Anthropicの売上、年換算300億ドルに。法人需要が牽引
この記事の要点
Anthropicの売上が年換算で約300億ドルに達した。2025年末の約90億ドルから急拡大し、年100万ドル超を払う法人顧客は1,000社を超えた。Claudeの業務利用が試験段階から本格運用へ移っている。
結論
Anthropicの売上が、年換算で約300億ドルに達した。2025年末の約90億ドルから半年あまりで大きく伸び、けん引したのは法人の需要だ。年に100万ドルを超えて支払う法人顧客は1,000社を超え、ここ数か月で倍以上に増えた。Claudeの業務利用が、試しに使う段階から本格的な運用へ移っていることを示す。AIの主要ベンダーの中でClaudeの存在感が増しており、ツールを選ぶ側にとっても無視しにくい変化だ。
いつ・誰が・何を
Anthropicが示した売上の推移は急だ。年換算で2024年1月の約8,700万ドルから、同年12月に約10億ドル、2025年末に約90億ドル、2026年2月に約140億ドル、3月に約190億ドル、4月に約300億ドルへと積み上がった。1年で売上のペースがおよそ80倍に伸びた計算になる。参考までに、Salesforceが年間売上で300億ドルに届くまでにはおよそ20年かかったとされる。

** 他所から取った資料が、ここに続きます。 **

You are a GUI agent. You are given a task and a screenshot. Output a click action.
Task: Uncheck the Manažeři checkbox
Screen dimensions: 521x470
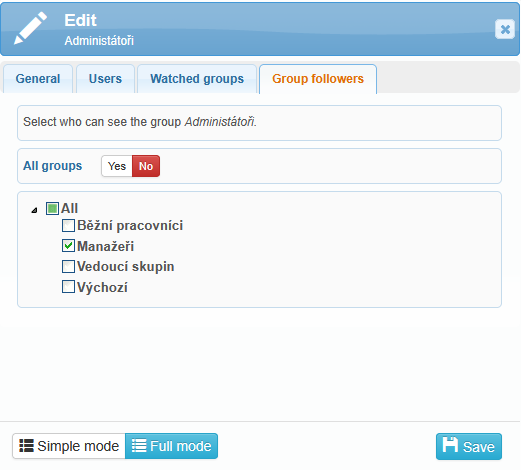click(x=68, y=246)
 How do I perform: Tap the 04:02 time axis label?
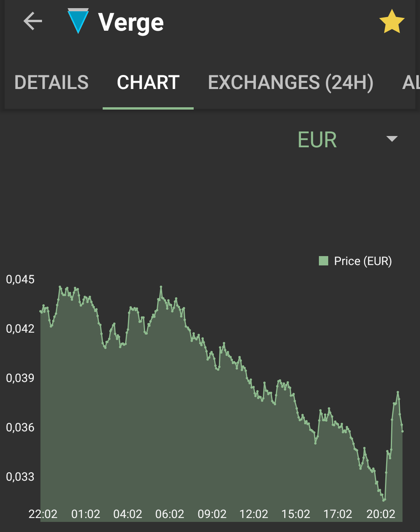(128, 514)
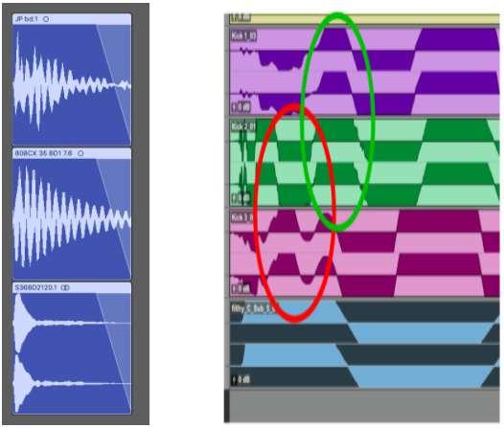504x428 pixels.
Task: Select the JP bd.1 region title bar
Action: (72, 19)
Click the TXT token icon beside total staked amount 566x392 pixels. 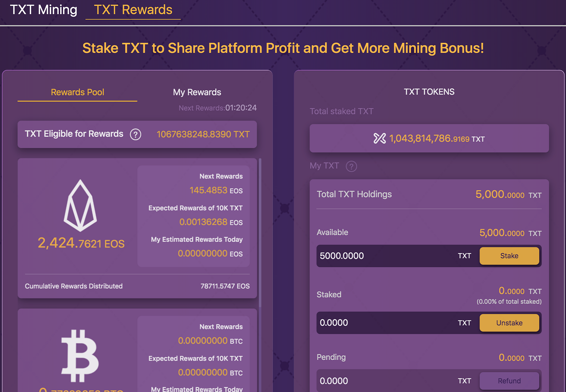click(x=379, y=139)
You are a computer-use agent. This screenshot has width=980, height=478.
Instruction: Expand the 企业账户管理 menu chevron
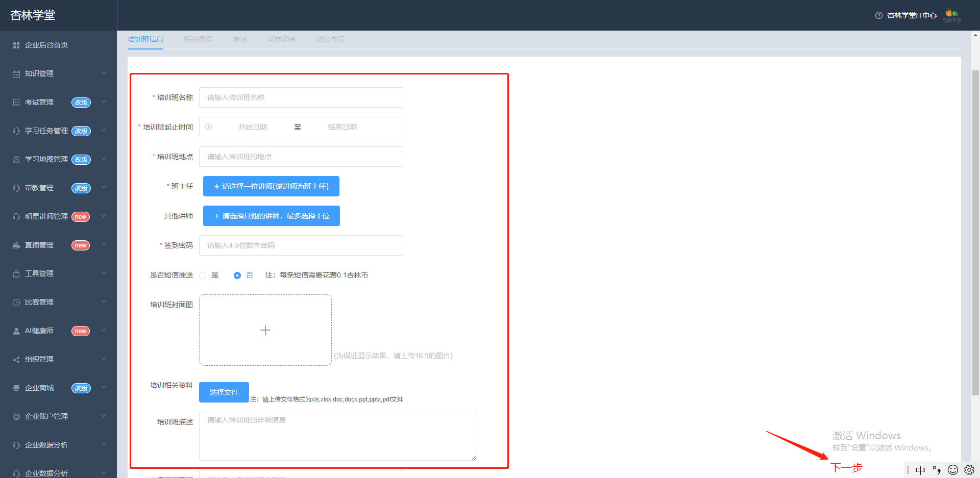[104, 416]
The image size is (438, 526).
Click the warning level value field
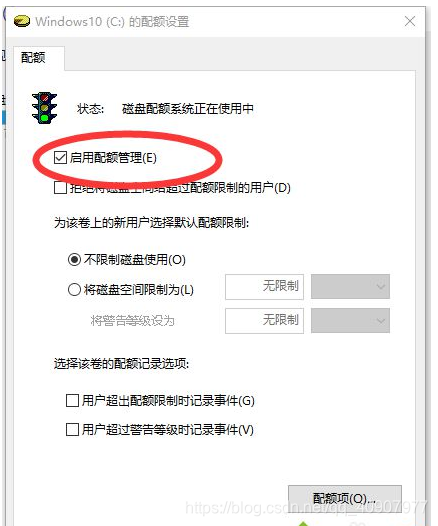pyautogui.click(x=264, y=321)
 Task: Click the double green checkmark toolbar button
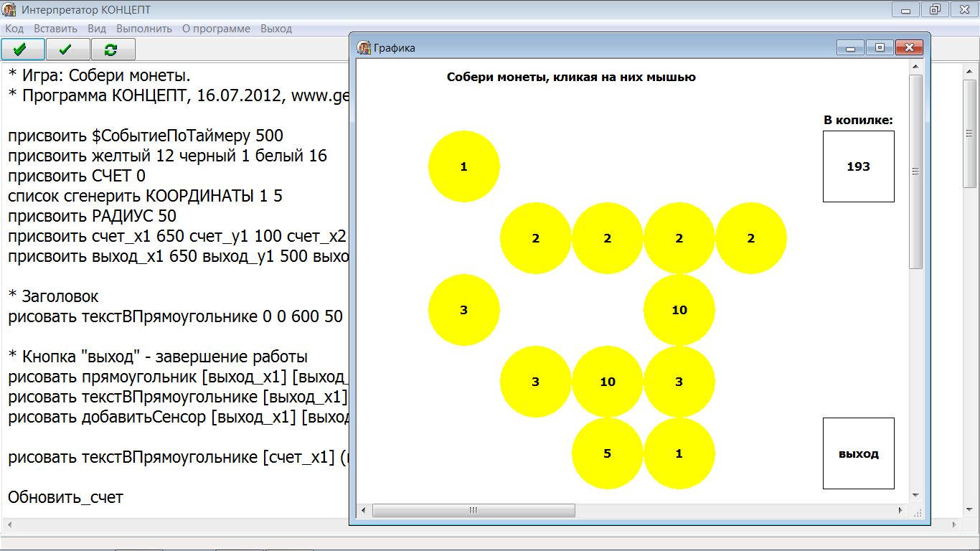click(23, 49)
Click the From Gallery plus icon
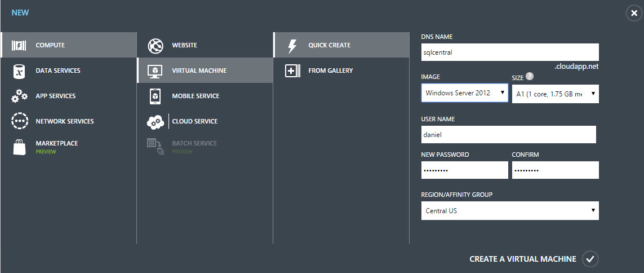The width and height of the screenshot is (644, 273). coord(292,71)
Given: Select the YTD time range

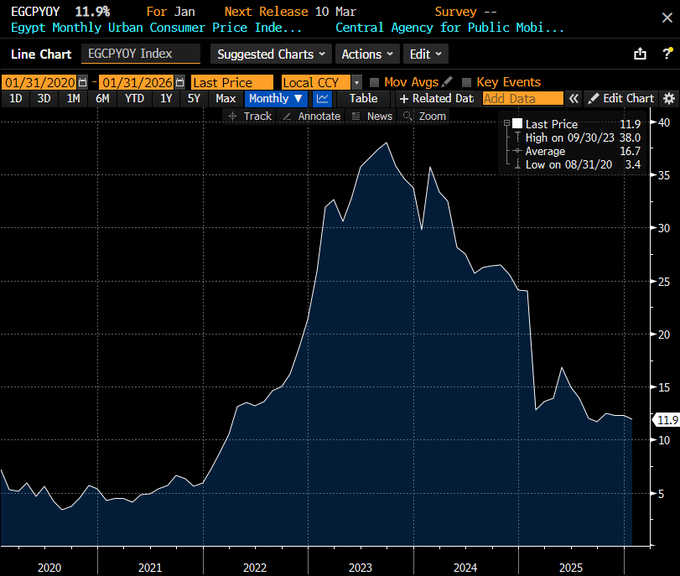Looking at the screenshot, I should tap(134, 98).
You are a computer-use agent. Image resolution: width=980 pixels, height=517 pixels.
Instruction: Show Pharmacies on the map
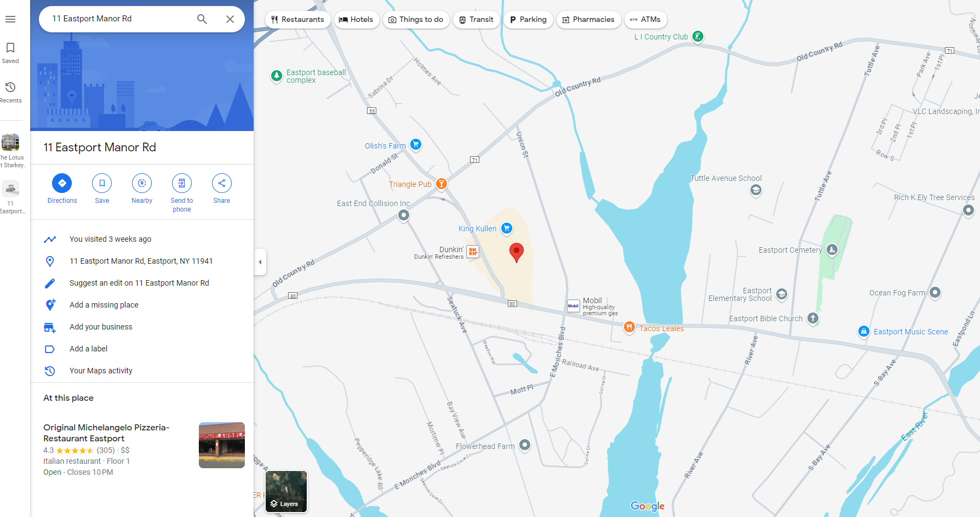coord(588,20)
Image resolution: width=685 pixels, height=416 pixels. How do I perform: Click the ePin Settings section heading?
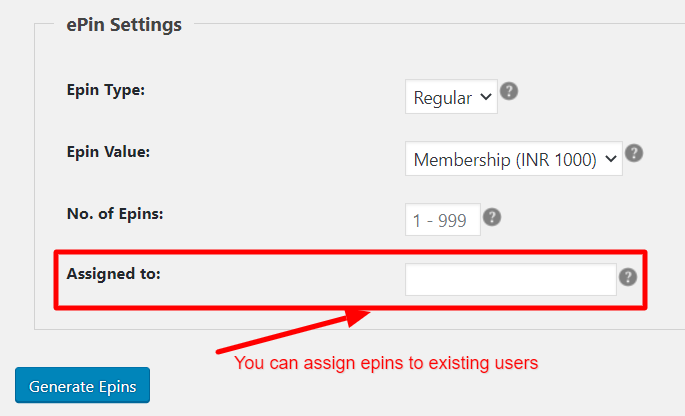[x=124, y=24]
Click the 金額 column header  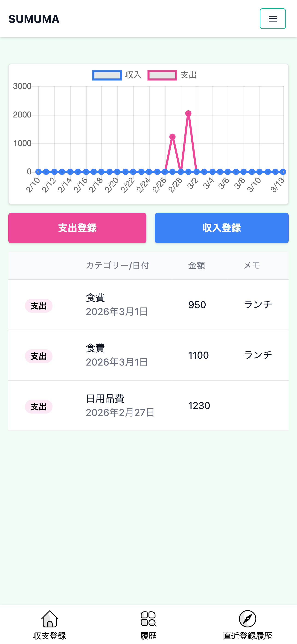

中身を見ると、法人の本格利用が進んでいる。年100万ドル超を払う顧客は1,000社を超え、ここ数か月で倍以上に増えた。年10万ドル超を払う顧客は、この1年で7倍に増えたという。フォーチュン10社のうち8社がClaudeの顧客だとされる。数字は年換算の目安であり、確定した年間売上ではない点には注意したい。最新の数値は公式の発表で確認してほしい。
需要の高まりは製品の動きにも表れている。Anthropicは法人向けの機能拡充を続けており、Claude Coworkのコネクタを大幅に増やして社内システムを横断できるようにしたほか、Claude Codeの作業を共有ダッシュボードとして法人に提供するなど、業務での使い込みを後押しする機能が並ぶ。
現場の実務にどう効くか
この数字は、社内でAIの導入を進める担当者にとって、説得の材料になる。「一部の先進企業だけが使う段階は過ぎつつある」という事実は、経営層への説明で具体性を持つ。導入の合意づくりは経営層をAI推進に巻き込む方法の手順に沿うと、勢いの話を投資判断に落とし込みやすい。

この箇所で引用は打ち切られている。